3D Grid Maps from Stereo, Learning through Color
2D grid maps blur or omit much. Different locations appear similar and objects are overlooked. In 1992 we devised representational and coding optimizations giving about 100x speedup, making 3D grid experiments just possible. In 1996 we produced our first detailed 3D maps. The 1996 image shows occupied cells of a 3D grid map of a room made from 20 stereoscopic glimpses (it can be walked through on a 3D display. The odd colors were manually added for clarity, using virtual spotlights. Large images are 3D map views, small overlays are conventional camera snapshots.)
The 1996 results used a naive sensor model: it was impractical to hand-map even a small test area to guide learning as we had in 2D. In 1999 we invented a practical 3D learning criterion. Colors from the camera images of the real scene were correspondingly projected onto the occupied cells of a trial grid. A cell usually received colors from several directions, ideally all similar, from a surface patch at the corresponding location in the physical scene. Missing or extra grid cells spoil the correspondence and mix colors from different parts of the scene. Our learning chooses sensor models that make grids maximizing mean cell color uniformity.
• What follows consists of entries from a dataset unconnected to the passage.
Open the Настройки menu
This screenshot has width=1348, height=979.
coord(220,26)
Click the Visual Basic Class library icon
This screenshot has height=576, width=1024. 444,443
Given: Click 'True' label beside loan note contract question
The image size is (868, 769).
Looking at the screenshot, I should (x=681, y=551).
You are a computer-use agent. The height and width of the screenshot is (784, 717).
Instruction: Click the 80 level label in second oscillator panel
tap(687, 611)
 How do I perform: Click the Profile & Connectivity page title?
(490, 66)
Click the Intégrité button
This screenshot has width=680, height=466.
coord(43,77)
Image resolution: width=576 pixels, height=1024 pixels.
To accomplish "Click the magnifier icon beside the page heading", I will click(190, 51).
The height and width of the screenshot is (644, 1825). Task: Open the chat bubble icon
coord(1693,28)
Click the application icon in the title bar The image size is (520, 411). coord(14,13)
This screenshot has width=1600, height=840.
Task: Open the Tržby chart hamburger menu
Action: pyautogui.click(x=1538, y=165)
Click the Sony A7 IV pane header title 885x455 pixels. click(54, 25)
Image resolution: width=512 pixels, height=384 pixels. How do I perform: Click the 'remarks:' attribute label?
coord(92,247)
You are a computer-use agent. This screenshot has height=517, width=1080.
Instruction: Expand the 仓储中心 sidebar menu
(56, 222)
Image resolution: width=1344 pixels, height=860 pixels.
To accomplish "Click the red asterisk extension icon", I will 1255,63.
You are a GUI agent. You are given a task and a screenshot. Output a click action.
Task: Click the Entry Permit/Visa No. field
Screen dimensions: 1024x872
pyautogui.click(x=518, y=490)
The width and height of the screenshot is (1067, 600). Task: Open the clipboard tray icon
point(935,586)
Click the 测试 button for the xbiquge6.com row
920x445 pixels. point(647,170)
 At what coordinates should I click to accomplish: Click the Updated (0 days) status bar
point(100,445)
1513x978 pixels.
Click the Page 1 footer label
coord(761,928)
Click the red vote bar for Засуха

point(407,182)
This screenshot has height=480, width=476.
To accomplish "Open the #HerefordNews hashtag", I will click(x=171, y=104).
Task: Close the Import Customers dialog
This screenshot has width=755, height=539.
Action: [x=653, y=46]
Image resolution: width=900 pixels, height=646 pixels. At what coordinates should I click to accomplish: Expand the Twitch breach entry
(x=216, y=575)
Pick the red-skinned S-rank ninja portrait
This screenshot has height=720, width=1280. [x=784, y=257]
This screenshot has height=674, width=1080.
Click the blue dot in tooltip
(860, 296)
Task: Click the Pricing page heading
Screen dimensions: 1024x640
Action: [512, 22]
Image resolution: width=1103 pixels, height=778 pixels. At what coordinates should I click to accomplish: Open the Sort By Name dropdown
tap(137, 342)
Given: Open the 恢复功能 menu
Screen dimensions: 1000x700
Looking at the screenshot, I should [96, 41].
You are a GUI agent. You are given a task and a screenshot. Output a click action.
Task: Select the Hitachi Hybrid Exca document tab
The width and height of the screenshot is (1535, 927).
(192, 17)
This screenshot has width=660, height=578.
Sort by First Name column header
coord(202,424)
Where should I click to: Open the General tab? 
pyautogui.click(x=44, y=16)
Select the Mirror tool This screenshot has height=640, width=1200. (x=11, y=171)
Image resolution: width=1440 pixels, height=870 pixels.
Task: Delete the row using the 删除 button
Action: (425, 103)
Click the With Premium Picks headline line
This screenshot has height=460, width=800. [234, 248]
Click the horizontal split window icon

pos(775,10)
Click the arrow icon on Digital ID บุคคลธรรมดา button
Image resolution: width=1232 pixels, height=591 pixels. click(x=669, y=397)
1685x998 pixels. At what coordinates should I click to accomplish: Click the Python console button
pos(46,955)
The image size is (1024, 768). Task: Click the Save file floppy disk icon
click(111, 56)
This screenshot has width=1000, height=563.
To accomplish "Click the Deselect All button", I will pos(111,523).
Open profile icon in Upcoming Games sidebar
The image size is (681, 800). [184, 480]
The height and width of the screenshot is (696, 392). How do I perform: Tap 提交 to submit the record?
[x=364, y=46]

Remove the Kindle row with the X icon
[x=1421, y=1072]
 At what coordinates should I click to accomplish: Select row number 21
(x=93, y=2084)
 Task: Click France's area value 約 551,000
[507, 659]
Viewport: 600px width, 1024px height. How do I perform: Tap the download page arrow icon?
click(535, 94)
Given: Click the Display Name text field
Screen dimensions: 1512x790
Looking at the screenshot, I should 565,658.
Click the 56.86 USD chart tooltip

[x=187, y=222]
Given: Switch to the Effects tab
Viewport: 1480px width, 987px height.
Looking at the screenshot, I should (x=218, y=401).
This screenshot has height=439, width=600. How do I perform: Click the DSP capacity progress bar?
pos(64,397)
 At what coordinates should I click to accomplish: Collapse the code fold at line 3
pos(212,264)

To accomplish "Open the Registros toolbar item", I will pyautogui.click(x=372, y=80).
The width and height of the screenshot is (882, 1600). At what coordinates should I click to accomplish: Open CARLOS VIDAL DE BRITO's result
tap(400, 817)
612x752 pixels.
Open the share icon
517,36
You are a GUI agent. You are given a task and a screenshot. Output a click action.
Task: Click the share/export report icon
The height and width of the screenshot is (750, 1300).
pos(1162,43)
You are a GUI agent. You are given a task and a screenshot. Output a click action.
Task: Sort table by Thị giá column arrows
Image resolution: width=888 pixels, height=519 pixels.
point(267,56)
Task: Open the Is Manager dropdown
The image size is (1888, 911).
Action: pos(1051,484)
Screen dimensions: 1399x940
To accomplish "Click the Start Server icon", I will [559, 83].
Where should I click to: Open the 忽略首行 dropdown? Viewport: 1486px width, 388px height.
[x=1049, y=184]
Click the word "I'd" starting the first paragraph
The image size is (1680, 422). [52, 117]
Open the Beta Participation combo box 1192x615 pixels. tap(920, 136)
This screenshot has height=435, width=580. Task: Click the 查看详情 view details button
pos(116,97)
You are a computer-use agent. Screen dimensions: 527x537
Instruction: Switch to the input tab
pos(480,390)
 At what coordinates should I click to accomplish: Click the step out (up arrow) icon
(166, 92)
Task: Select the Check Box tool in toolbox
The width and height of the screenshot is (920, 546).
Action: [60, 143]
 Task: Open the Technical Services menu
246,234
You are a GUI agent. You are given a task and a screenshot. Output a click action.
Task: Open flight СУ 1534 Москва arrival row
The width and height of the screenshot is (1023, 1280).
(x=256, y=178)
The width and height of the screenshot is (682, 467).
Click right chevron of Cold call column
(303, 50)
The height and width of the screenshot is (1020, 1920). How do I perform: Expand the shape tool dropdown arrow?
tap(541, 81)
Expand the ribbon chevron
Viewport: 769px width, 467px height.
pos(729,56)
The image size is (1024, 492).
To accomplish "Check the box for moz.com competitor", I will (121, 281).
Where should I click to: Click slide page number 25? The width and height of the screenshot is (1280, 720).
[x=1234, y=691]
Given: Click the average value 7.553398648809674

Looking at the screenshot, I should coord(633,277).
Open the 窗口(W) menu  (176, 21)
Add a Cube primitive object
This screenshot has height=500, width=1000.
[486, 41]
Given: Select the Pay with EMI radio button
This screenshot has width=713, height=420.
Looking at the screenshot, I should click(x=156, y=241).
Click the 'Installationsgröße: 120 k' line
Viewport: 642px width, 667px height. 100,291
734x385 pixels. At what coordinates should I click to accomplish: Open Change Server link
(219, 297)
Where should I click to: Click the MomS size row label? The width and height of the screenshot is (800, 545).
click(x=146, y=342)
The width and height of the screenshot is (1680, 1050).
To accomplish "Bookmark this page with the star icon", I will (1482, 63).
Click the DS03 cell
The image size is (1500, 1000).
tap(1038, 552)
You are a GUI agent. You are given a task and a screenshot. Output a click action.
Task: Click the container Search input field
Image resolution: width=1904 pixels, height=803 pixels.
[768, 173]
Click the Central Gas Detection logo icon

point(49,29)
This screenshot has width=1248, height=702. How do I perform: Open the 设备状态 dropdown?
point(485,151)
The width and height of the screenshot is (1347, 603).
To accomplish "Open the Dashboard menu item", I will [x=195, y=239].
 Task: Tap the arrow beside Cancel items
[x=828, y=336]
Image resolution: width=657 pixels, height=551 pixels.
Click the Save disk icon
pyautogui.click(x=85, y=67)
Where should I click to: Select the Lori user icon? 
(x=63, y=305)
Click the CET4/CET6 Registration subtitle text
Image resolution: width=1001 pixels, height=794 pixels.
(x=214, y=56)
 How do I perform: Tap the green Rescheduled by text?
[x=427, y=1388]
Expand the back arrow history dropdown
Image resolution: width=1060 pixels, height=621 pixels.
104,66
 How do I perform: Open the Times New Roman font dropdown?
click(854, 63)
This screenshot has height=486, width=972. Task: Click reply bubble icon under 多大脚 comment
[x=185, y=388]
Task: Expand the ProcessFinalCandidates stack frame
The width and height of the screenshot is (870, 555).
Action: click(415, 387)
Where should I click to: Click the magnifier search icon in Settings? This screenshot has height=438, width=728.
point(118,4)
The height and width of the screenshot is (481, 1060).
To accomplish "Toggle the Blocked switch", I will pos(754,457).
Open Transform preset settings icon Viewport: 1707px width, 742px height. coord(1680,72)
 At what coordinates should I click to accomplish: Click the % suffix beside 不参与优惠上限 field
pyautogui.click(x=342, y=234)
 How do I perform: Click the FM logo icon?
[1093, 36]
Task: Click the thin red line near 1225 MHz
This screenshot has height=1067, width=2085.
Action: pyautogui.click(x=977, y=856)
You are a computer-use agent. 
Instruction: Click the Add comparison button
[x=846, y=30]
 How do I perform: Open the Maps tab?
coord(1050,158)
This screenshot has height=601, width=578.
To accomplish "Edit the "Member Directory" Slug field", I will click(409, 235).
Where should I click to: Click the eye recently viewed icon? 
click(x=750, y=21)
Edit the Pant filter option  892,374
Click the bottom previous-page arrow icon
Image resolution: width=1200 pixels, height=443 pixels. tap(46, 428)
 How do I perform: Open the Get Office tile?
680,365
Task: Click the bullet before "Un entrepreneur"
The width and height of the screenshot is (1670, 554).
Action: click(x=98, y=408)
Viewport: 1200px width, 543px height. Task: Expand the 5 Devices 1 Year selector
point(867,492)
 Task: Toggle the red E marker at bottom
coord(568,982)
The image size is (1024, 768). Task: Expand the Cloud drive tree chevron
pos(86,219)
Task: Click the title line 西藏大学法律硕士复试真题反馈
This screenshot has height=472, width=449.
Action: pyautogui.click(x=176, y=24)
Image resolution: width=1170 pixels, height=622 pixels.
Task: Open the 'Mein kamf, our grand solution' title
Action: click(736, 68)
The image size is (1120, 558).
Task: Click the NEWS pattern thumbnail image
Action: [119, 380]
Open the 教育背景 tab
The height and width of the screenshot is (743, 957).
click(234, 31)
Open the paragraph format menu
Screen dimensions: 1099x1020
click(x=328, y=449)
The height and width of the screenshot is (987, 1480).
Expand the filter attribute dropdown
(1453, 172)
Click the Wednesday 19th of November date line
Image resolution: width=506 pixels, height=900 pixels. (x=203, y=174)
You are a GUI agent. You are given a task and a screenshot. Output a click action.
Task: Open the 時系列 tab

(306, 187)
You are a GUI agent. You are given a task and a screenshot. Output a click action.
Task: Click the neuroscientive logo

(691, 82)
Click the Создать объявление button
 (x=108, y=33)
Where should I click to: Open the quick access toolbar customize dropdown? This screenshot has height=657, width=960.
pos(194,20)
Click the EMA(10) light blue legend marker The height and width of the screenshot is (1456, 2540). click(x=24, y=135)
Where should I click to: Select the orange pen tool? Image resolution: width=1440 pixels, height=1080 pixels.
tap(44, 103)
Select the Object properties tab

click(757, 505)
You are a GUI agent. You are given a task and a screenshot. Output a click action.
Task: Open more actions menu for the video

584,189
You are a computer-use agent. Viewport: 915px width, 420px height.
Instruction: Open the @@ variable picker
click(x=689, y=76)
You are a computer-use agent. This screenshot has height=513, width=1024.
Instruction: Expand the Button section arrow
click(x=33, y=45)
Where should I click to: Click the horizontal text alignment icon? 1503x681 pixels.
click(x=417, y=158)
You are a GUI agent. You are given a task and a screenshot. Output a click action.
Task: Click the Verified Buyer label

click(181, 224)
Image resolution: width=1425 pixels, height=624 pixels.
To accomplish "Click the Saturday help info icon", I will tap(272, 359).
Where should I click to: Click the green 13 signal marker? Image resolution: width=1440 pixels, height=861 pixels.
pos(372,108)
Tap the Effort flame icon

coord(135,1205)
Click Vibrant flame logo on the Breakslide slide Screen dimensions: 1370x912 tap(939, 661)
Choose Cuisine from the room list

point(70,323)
The process also gives an average color to each cell: the nice results, of the room and a lab, are shown in the 3D maps made in 2000 from the old data.
We diagnosed and overcame other limitations in the data and programs. Interior views of 3D maps made in 2002 from a stereoscopic hallway trip resemble virtual reality. An overhead view of the grid map shows its suitability for robot navigation. 1,000 MIPS allows a near-practical update per second.